From the entries below, reproduce exactly the line containing "You are a GUI", the line containing "The height and", and every line in between, with nothing added.
● ● ● ● ● ● ●
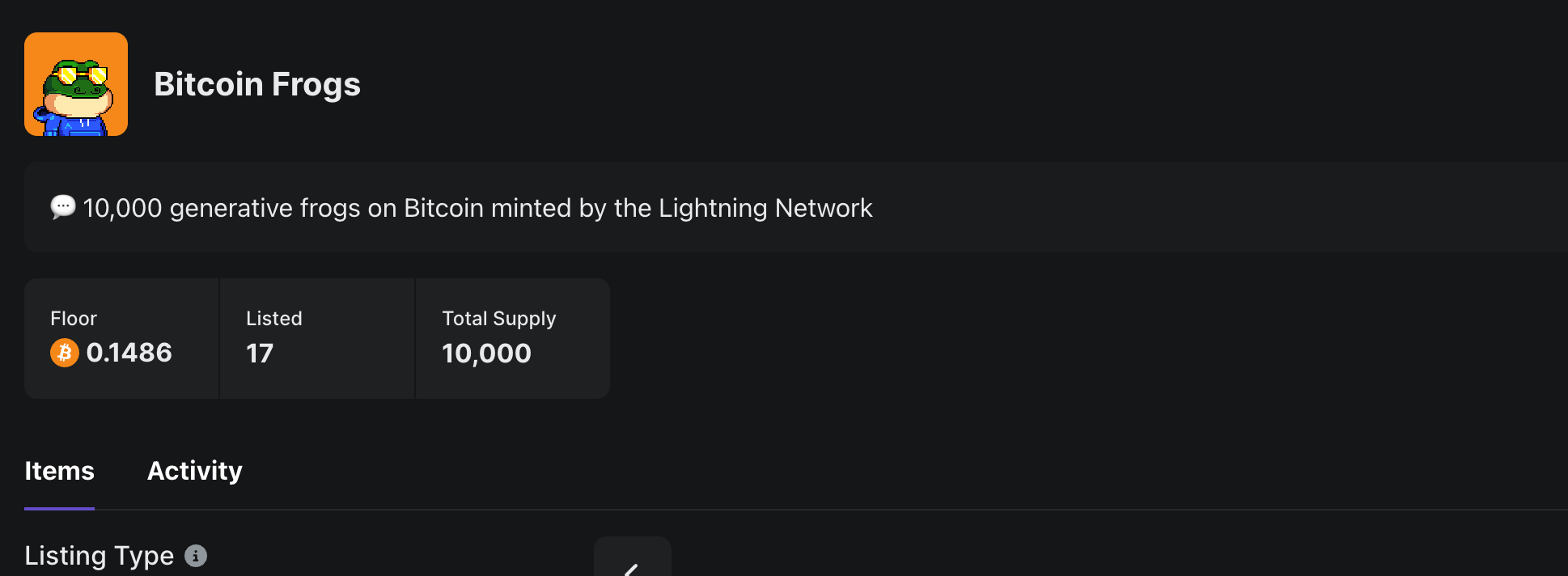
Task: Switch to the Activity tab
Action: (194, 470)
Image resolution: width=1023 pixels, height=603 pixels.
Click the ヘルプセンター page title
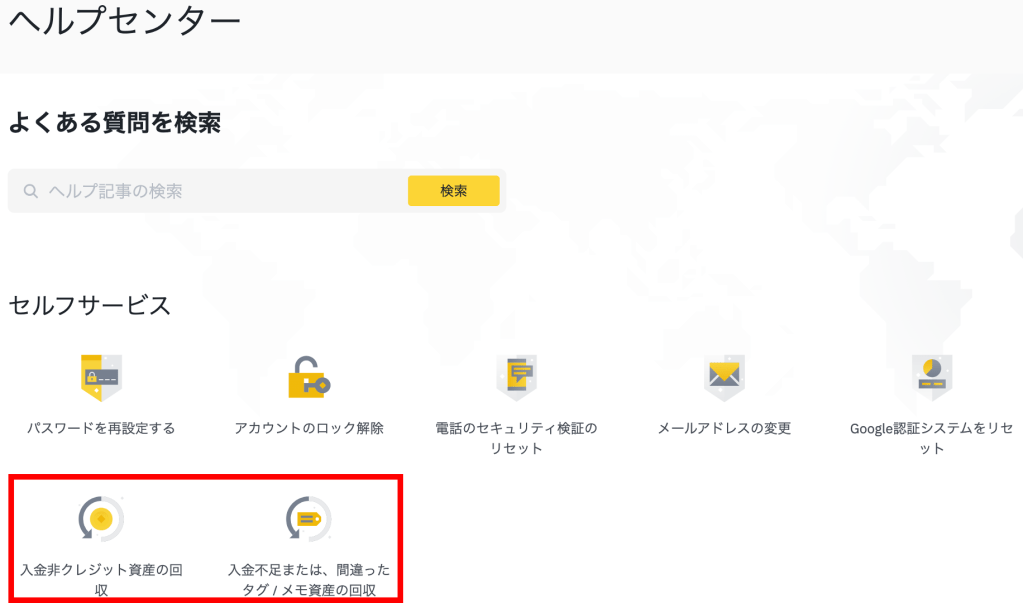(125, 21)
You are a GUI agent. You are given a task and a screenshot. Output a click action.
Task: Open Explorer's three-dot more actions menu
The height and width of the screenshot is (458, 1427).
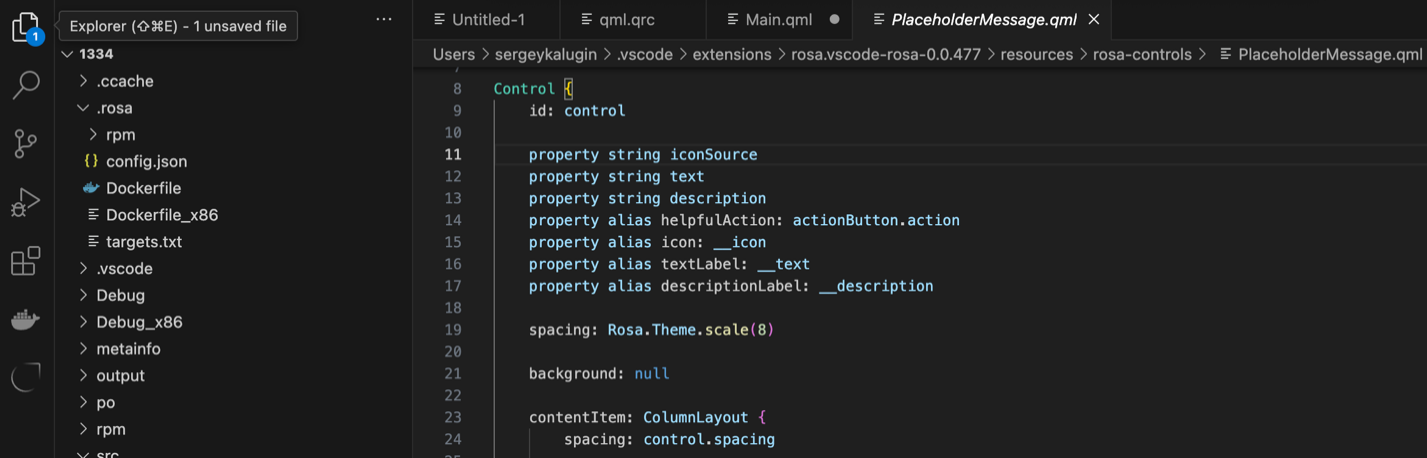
● ● ● ● ● ● ●
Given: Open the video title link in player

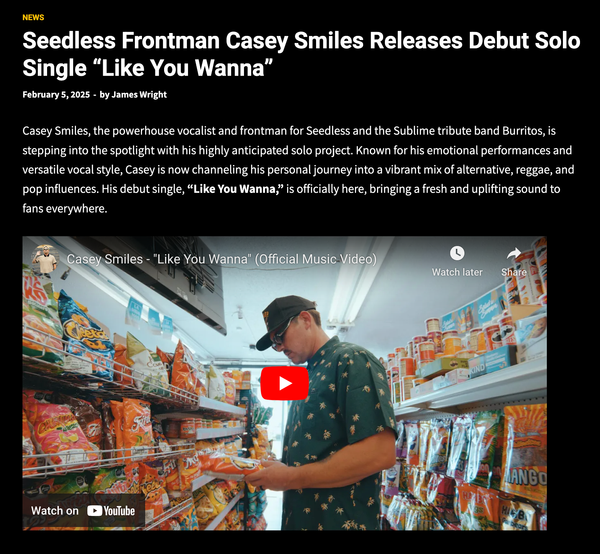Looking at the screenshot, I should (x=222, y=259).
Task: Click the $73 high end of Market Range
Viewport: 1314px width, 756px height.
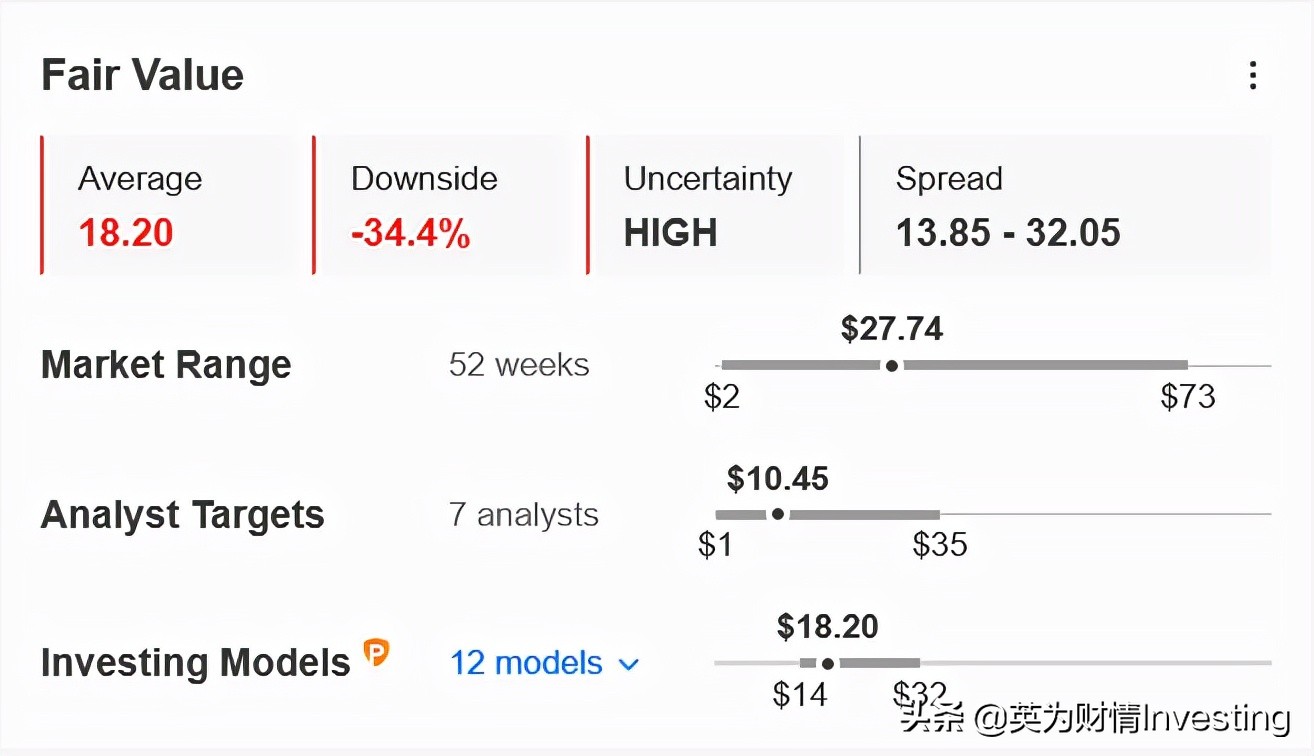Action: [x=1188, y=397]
● ● ● ● ● ● ●
Written answer:
You are a GUI agent. You are given a task and a screenshot. Output a click action.
Task: Open Explorer's three-dot more actions menu
The height and width of the screenshot is (458, 1427).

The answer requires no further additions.